> _Instructions to follow_:
Print only the lines that begin at the line containing "You are a computer-use agent. Screen" and end at the last line of the material, both included, without any change.

....

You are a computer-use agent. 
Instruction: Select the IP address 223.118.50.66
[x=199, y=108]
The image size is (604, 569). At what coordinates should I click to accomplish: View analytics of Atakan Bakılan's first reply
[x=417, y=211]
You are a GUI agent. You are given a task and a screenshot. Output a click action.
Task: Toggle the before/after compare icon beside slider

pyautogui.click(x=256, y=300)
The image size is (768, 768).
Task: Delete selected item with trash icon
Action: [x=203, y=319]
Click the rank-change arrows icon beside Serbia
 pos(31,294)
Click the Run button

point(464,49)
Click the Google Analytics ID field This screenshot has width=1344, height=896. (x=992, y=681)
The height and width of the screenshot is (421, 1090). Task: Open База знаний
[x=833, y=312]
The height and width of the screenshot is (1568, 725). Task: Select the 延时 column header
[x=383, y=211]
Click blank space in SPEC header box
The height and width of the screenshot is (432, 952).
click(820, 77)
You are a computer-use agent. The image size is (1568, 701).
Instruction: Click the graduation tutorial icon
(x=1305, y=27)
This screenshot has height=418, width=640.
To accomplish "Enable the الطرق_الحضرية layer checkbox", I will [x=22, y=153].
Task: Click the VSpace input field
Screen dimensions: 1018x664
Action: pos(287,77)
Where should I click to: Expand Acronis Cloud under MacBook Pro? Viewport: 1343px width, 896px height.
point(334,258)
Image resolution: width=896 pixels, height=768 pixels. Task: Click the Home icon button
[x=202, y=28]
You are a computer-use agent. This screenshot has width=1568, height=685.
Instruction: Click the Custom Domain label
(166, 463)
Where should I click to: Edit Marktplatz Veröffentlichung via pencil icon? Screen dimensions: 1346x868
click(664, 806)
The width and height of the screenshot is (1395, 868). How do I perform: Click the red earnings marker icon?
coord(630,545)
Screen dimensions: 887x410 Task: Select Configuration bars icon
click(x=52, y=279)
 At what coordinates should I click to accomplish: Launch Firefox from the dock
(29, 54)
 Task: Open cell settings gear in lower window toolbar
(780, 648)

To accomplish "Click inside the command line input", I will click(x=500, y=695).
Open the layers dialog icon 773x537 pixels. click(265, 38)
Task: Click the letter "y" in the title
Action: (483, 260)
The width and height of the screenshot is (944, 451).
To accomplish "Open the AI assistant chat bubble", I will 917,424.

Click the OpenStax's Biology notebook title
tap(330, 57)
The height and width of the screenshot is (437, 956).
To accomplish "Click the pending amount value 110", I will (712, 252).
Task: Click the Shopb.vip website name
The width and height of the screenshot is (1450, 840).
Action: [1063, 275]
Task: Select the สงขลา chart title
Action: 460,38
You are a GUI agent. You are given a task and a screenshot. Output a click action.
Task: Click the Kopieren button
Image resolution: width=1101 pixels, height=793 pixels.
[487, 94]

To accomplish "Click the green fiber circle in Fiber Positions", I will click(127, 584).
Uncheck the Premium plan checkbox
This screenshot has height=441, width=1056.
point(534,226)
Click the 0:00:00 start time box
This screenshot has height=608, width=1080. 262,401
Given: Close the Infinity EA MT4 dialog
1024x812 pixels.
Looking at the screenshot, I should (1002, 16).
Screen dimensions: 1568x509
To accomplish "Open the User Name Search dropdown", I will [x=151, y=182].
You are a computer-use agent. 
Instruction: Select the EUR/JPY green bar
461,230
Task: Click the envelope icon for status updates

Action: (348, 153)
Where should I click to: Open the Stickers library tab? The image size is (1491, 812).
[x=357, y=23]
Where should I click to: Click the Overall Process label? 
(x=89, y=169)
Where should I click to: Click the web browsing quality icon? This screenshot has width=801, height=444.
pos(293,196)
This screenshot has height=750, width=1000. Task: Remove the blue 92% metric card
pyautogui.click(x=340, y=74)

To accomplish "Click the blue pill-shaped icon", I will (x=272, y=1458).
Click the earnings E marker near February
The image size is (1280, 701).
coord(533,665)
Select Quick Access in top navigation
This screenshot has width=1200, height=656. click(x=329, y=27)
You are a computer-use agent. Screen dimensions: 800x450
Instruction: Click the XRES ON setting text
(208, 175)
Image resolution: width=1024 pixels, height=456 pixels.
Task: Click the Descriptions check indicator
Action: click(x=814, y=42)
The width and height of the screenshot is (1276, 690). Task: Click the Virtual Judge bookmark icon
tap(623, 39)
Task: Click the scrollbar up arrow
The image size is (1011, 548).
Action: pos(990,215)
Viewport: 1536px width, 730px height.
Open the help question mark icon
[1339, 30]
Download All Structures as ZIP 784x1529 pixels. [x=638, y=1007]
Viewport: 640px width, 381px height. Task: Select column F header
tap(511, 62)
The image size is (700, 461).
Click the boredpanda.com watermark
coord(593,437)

....

> _Solved problem_:
You are a computer-use agent. Screen dimensions: 800x450
Instruction: Click the XRES ON setting text
(208, 175)
Image resolution: width=1024 pixels, height=456 pixels.
Task: Click the Descriptions check indicator
Action: click(x=814, y=42)
The width and height of the screenshot is (1276, 690). Task: Click the Virtual Judge bookmark icon
tap(623, 39)
Task: Click the scrollbar up arrow
The image size is (1011, 548).
Action: pos(990,215)
Viewport: 1536px width, 730px height.
Open the help question mark icon
[1339, 30]
Download All Structures as ZIP 784x1529 pixels. [x=638, y=1007]
Viewport: 640px width, 381px height. Task: Select column F header
tap(511, 62)
The image size is (700, 461).
Click the boredpanda.com watermark
coord(593,437)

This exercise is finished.